TASK DETAILS:
Rewrite the items from the line with "Screen dimensions: 1045x707" up to and including the line with "(x=343, y=290)", putting "Cancel" in place of "Apply" and keeping all else the same. Leave the pictures out.

## Start

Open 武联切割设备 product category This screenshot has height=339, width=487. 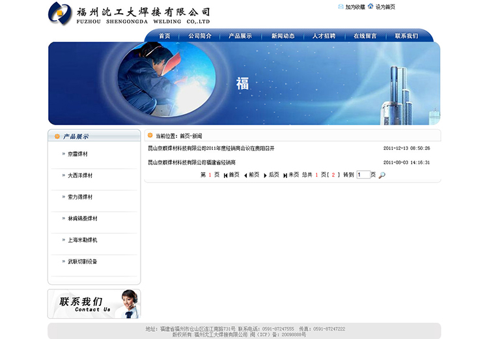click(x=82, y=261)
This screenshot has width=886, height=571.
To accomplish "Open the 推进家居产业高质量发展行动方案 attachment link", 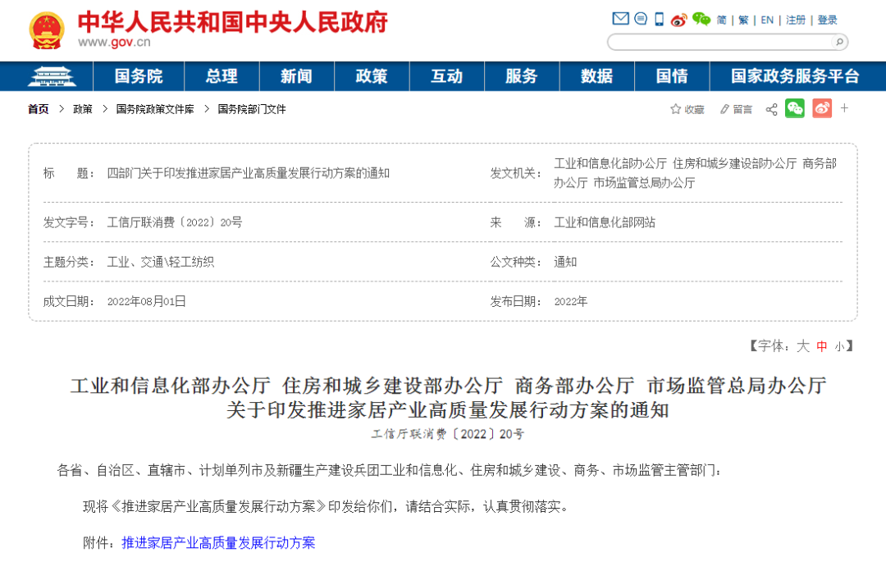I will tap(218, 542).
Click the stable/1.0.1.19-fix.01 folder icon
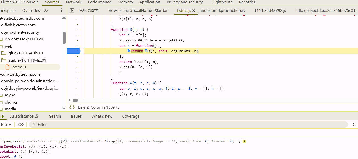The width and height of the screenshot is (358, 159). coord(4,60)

## End
## Start

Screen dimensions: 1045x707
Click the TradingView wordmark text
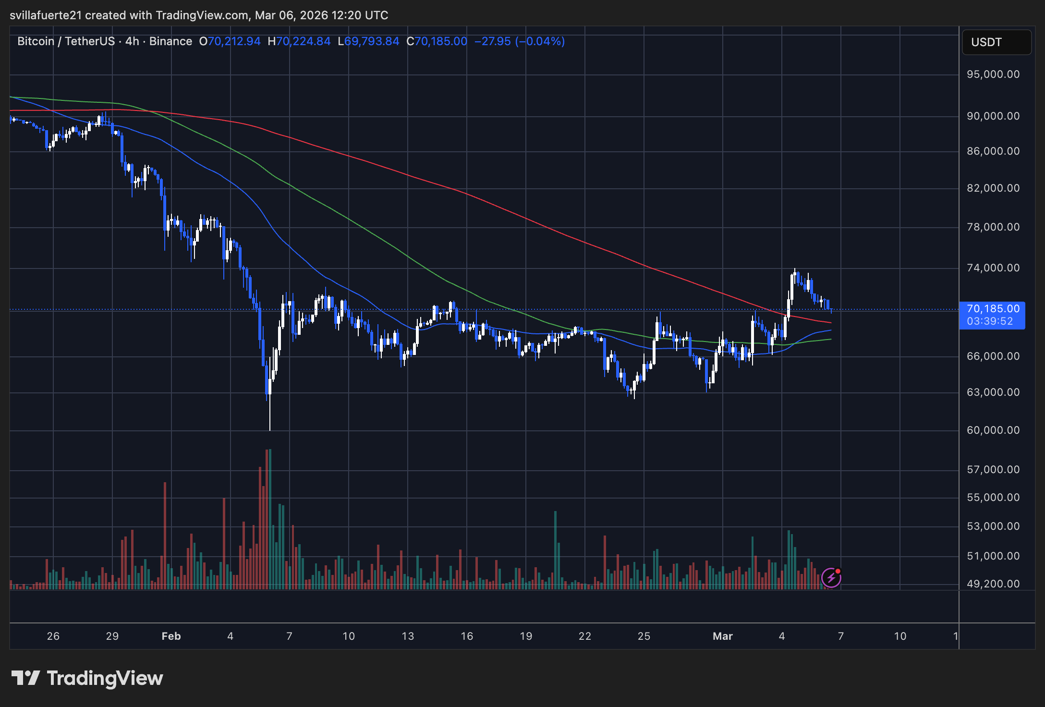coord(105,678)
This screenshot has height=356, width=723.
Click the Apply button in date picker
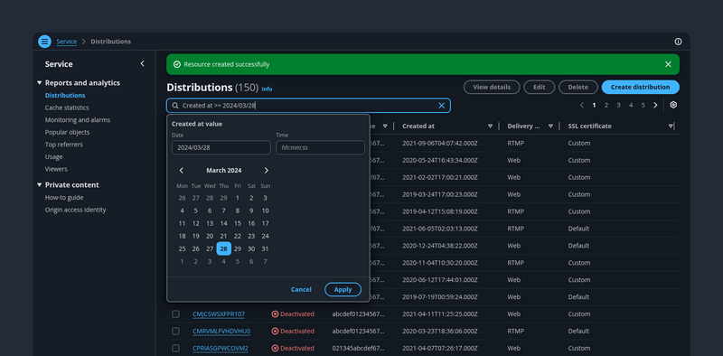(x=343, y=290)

## End

COMPLETE RESPONSE:
Screen dimensions: 1045x707
Click the TradingView wordmark text
coord(105,678)
This screenshot has height=356, width=723.
Click the Cancel button in date picker
(x=343, y=290)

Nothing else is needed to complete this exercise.